A Texan in Washington Who Hasn’t Gone Native

http://www.nytimes.com/2011/07/17/us/17ttramsey.html

just a piece of it:


He’s got a new kind of competition this time around. Mr. Paul spent years sounding like a crackpot or a fringe case, spouting ideas that were outside the boundaries of mainstream Republican thinking. That’s one reason his supporters love him — he’s a fearless iconoclast who sticks with his ideas even when everyone around him is wishing he’d sit down and be quiet. Now, however, many of his ideas have taken root. He’s clearly one of the intellectual uncles of the Tea Party movement, and that bunch clearly has many Republican politicians crying uncle. The problem for Mr. Paul is that many of his ideas have been appropriated by the kinds of mainstream Republicans who used to snort when he talked.

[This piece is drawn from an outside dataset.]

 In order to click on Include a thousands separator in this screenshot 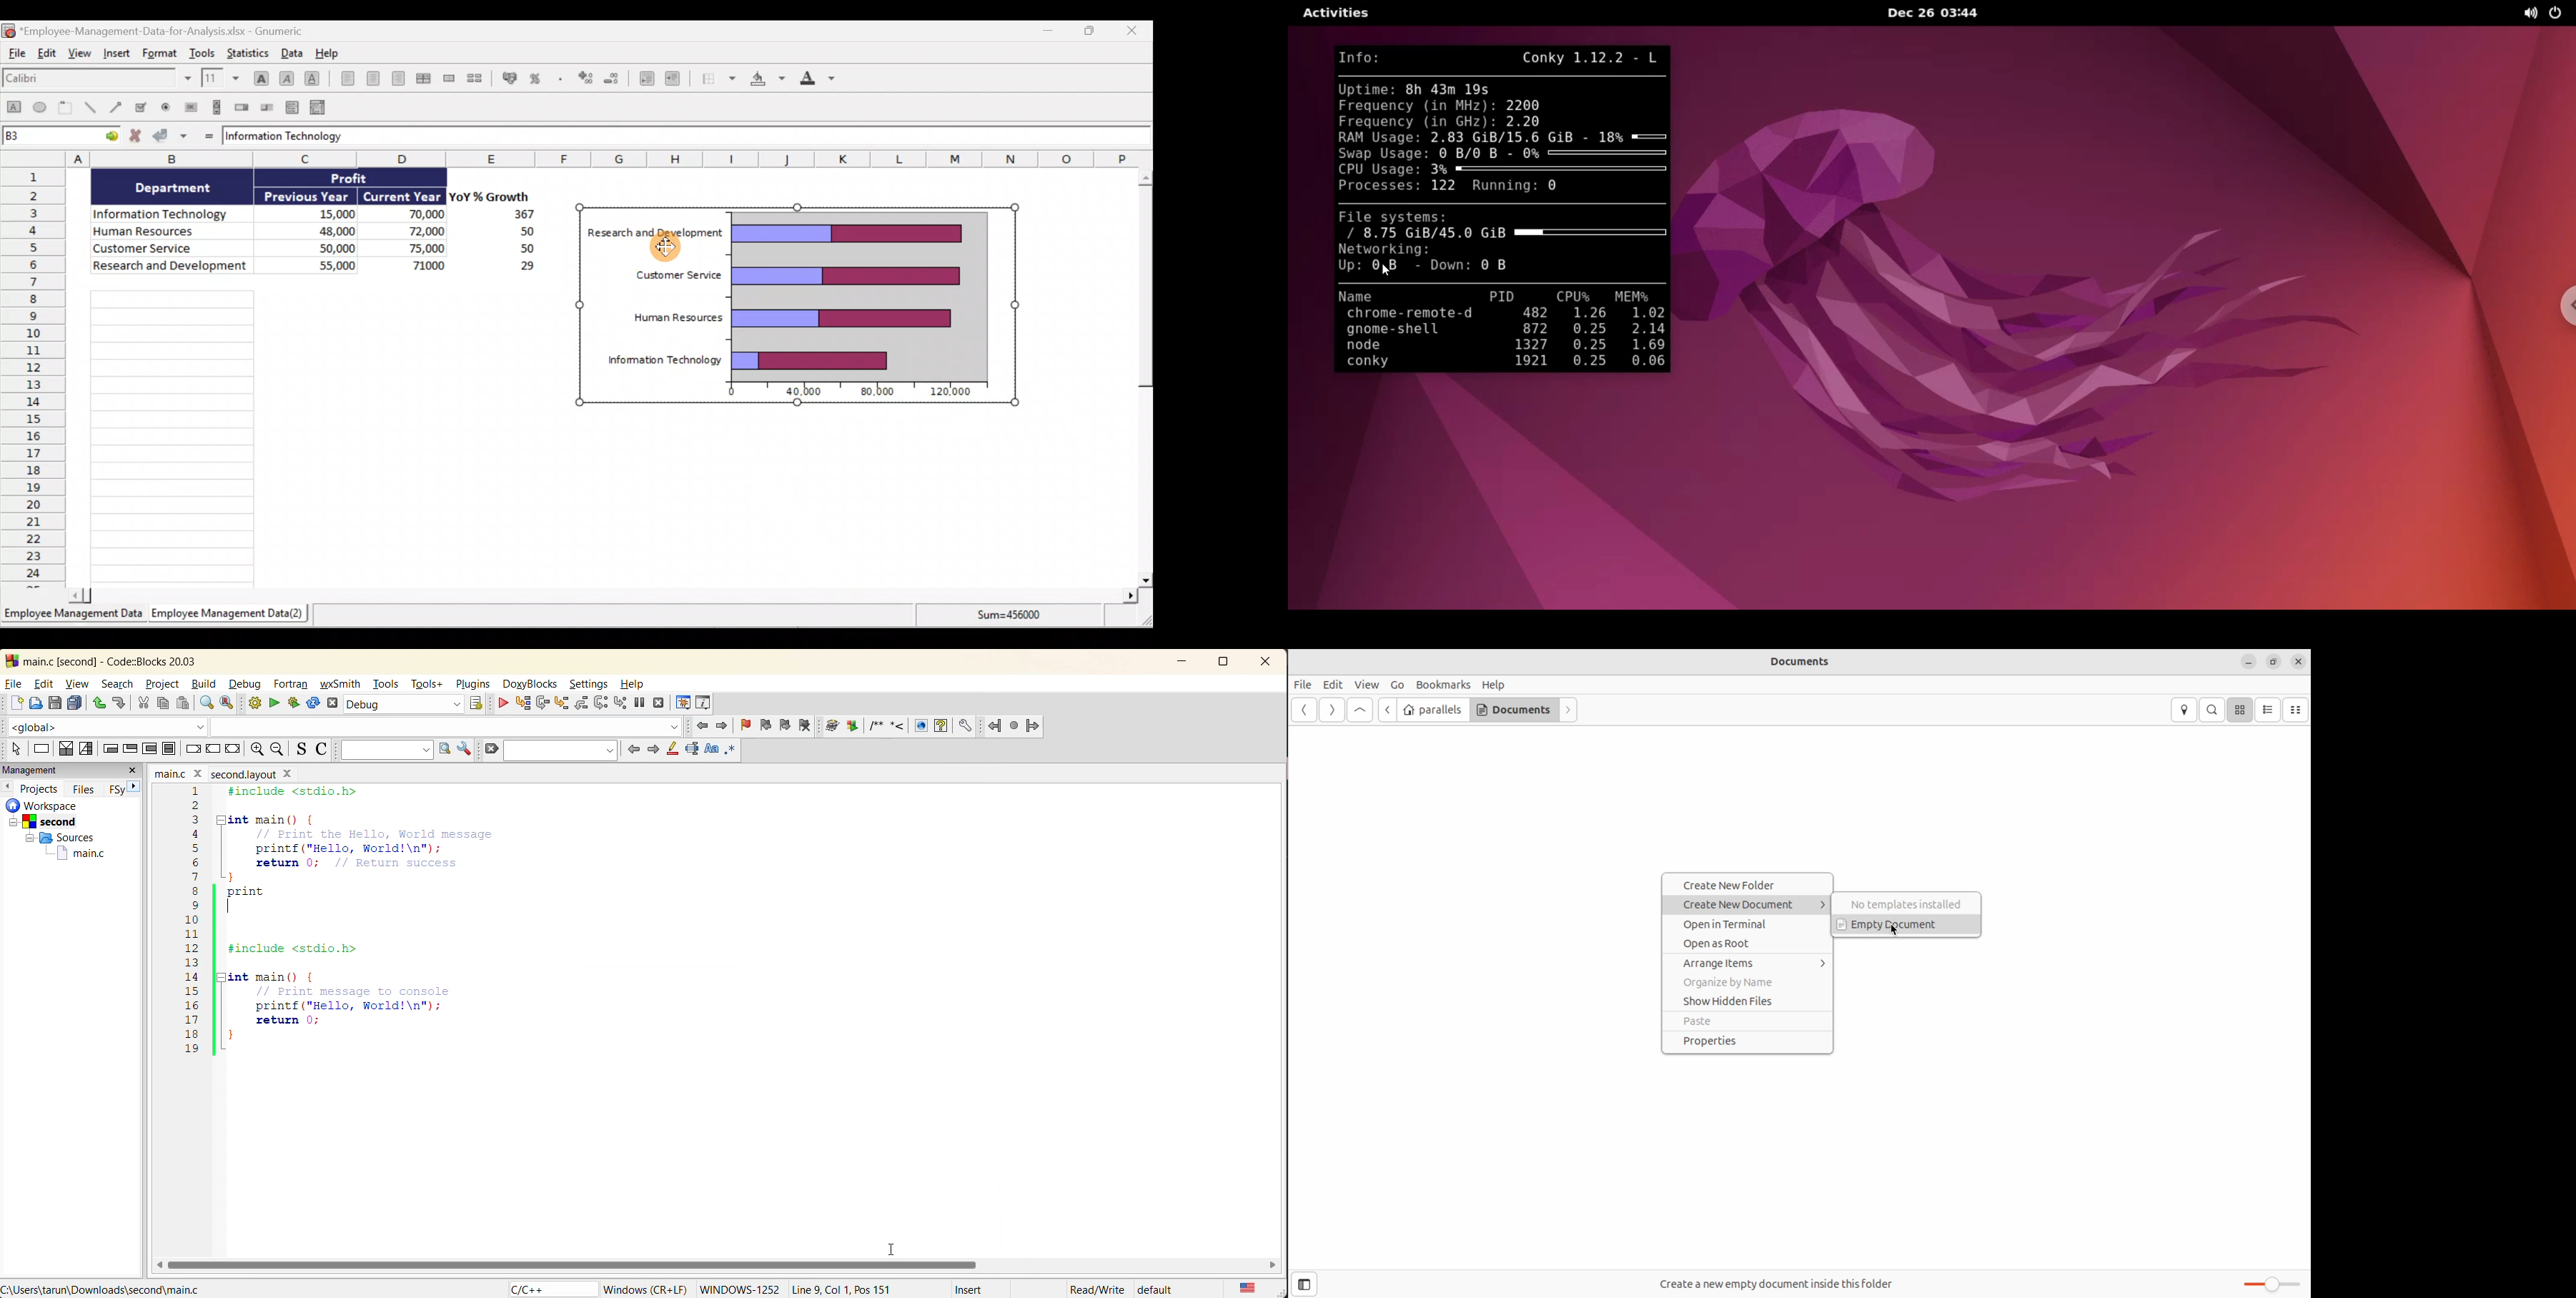, I will do `click(562, 80)`.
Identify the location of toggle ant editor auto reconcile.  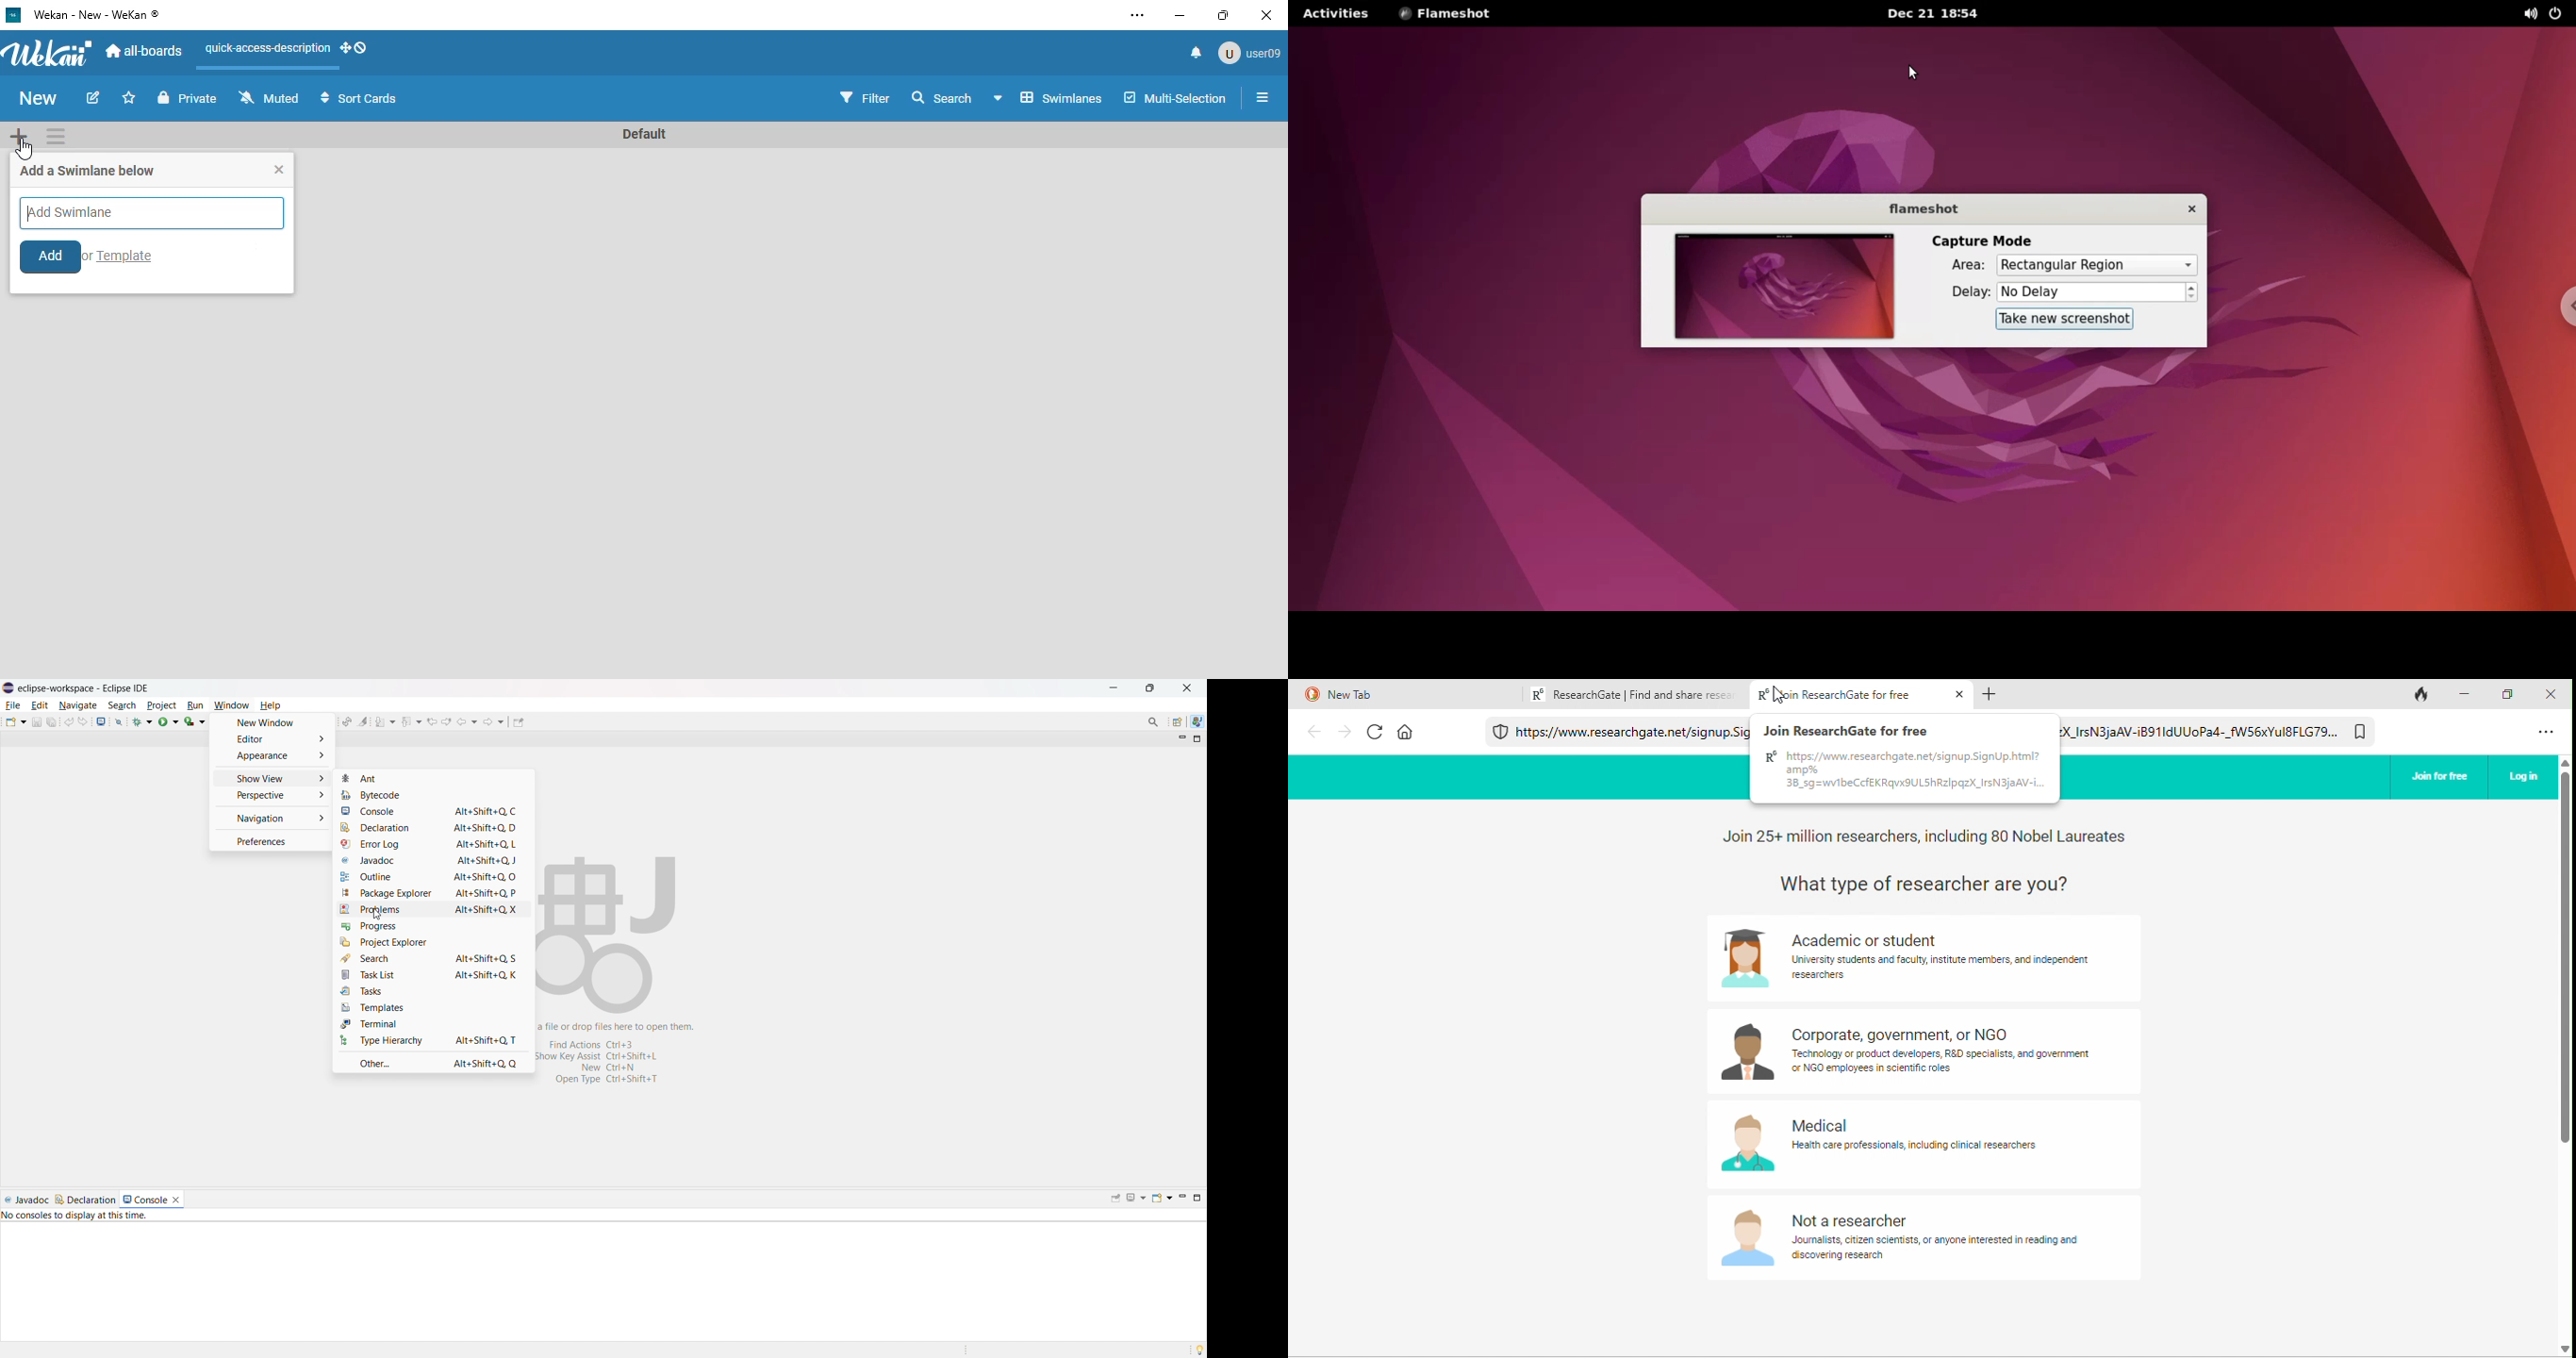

But then at the end it asks 'why him'? Which should be obvious, even from what the article says, but there is no curing stupid.

rp08orbust
07-16-2011, 03:58 PM
The article needs another correction: Ron Paul's Senate race was in 1984.

Paul4Prez
07-16-2011, 04:02 PM
This quote is good:


Mr. Paul is probably the most consistently anti-Washington politician in all of Washington.


This one is stupid, since the fundraising numbers show Ron Paul has a larger national following than the other candidates:


even one with a small but devoted national following


And most newspapers never dare mention this:


His best results that year were in the border states — on the other side of the country: Washington, Idaho, Montana and North Dakota each gave Mr. Paul more than 20 percent of their votes in primaries or caucuses.

low preference guy
07-16-2011, 04:04 PM
NYTimes - A Texan in Washington Who Hasn’t Gone Native

Is there any possible interpretation other that "Texans are backward rednecks and brutes"?

Patrick Henry
07-16-2011, 04:18 PM
Of course they need to throw this kind of crap in.


Mr. Paul seems less concerned with winning the nomination and getting himself into office than with infecting everyone else with his philosophy and policy notions.

Anti Federalist
07-16-2011, 05:06 PM
Of course they need to throw this kind of crap in.


Mr. Paul seems less concerned with winning the nomination and getting himself into office than with infecting everyone else with his philosophy and policy notions.



To a virus or bacterium, yes, the cure, highballing down the body's veins to wipe your sorry ass out, it would appear to be an "infection", from that point of view.